All of this depends on our participation, on each of us accepting the responsibility of citizenship, regardless of which way the pendulum of power swings.
Our Constitution is a remarkable, beautiful gift. But it’s really just a piece of parchment. It has no power on its own. We, the people, give it power–with our participation and with the choices we make and the alliances that we forge.
It falls to each of us to be those anxious jealous guardians of our democracy.
Look, there’s a lot that we could take issue with, like how Obama’s own policies contributed to some of the problems he called for vigilance against, like that “Stark inequality” that “is corrosive to democracy.” Or the various prosecutions like of Edward Snowden and Chelsea Manning that did not appear to “Guard against a weakening of the values that make us who we are.” Some might actually guffaw at Obama’s statement that we “reformed our laws to protect privacy and civil liberties.” Or at the way that the United States demands “respect for freedom and the rule of law” for the sake of global tranquility while enforcing its will through military might and allowing police officers to kill citizens with impunity.
We could also take issue with the obstacles to ordinary people having an effect on the government that are part of our system–from money in elections to the electoral college. Or with how the constitution and democracy might not feel to all parts of the community as things worth preserving. And yet still, Obama’s call makes me want to organize. I’m particularly struck by how he calls us to get together with other people.

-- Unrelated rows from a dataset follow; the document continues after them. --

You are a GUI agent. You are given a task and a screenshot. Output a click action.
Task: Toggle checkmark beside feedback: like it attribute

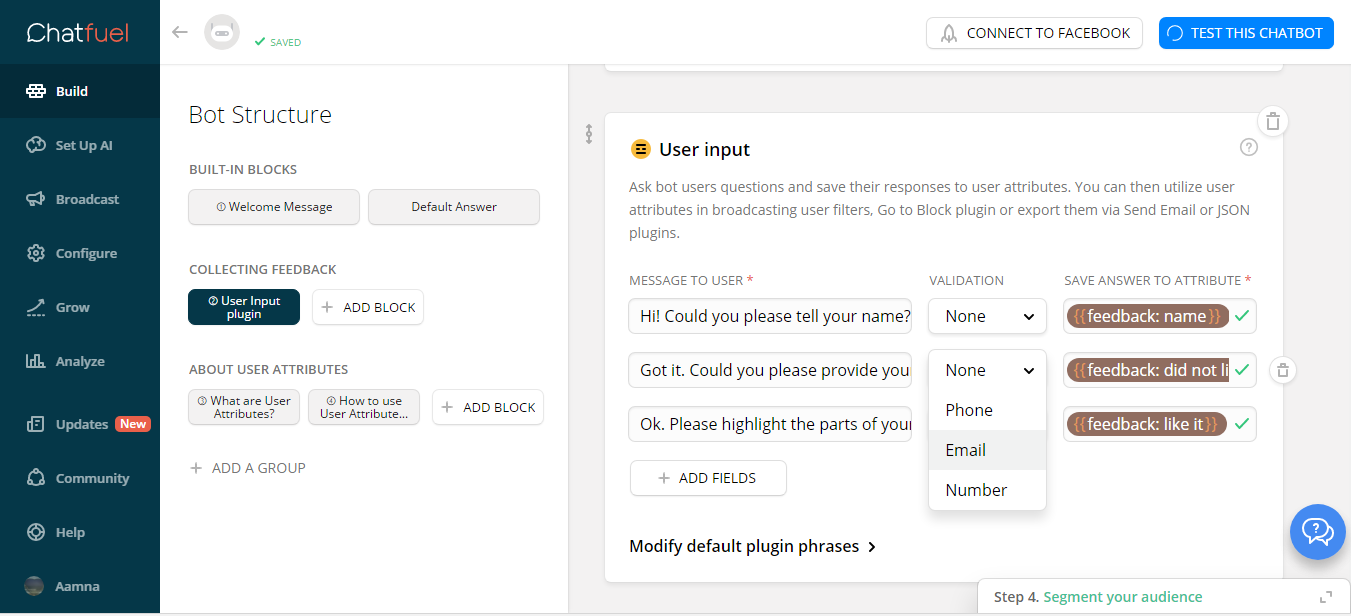pos(1241,424)
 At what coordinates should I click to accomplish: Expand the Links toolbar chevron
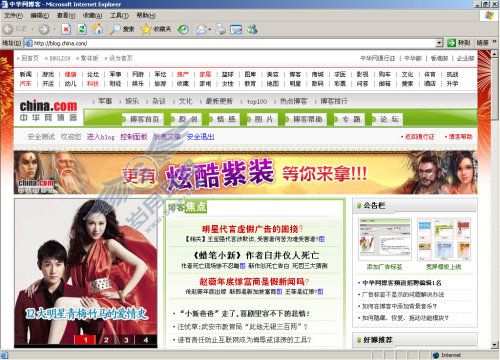[x=494, y=42]
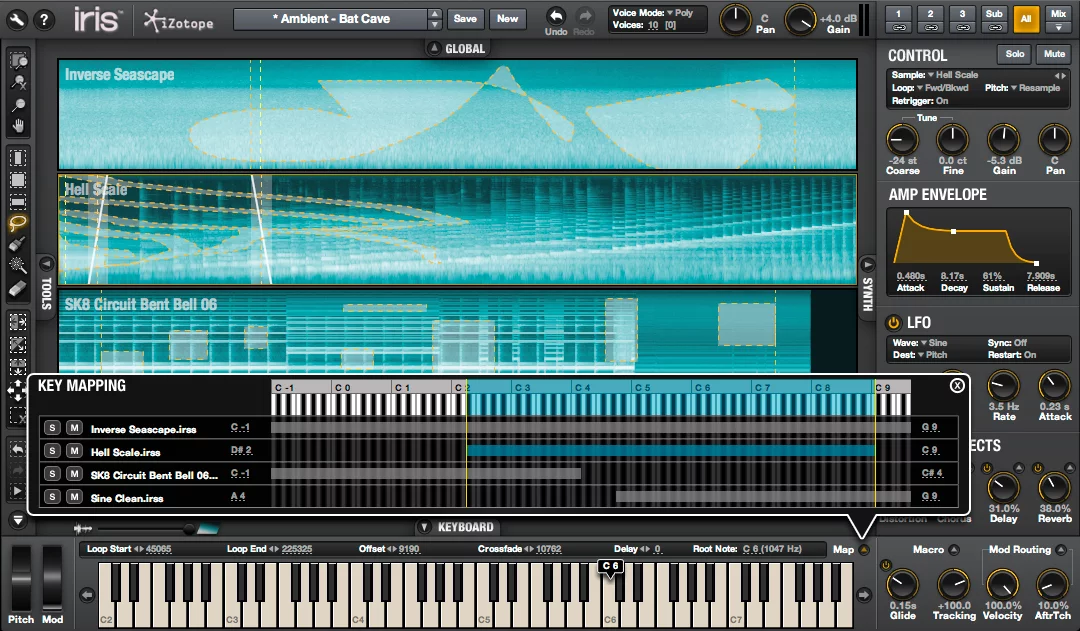The width and height of the screenshot is (1080, 631).
Task: Select the solid rectangle selection tool
Action: click(x=20, y=179)
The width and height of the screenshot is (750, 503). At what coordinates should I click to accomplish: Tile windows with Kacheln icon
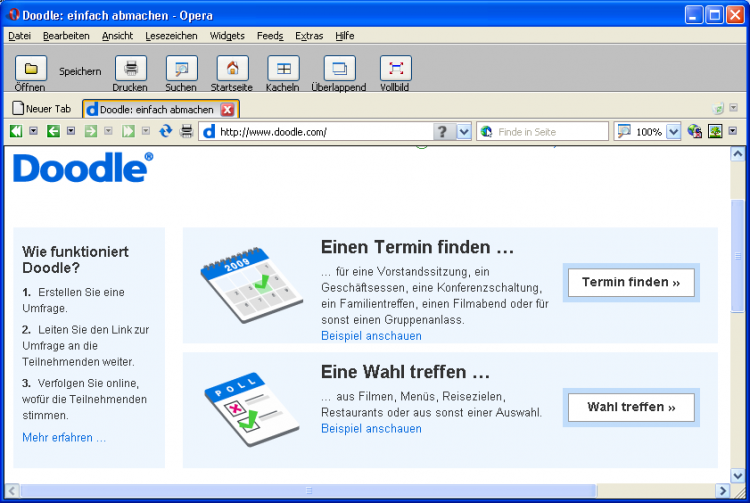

I recently heard Jodi Dean on “This is Hell!” talking about how damaging the concept of individualism can be. One way I think it can be damaging is that it makes us feel overwhelmed by individual responsibility, and it makes it difficult for us to be creative about being a collective. Dean pointed how even Occupy Wall Street fostered an individual sense of choice where collective action depended on the individual assent for the sake of consensus of the whole gathered assembly. Dean encourages a way of thinking about collectives that doesn’t focus on individual assent and choice, but on actions that serve the collective that then present people with the opportunity to do something. I realize that this risks getting into a Lenin vs. Trotsky debate or something, which isn’t really my point. My point is that I want to be with Obama against cynicism. I do not want cynicism to produce inaction. I think it might because it operates on individuals, who feel helpless. But groups are not helpless and without effect. Even small and persistent groups can give the constitution meaning.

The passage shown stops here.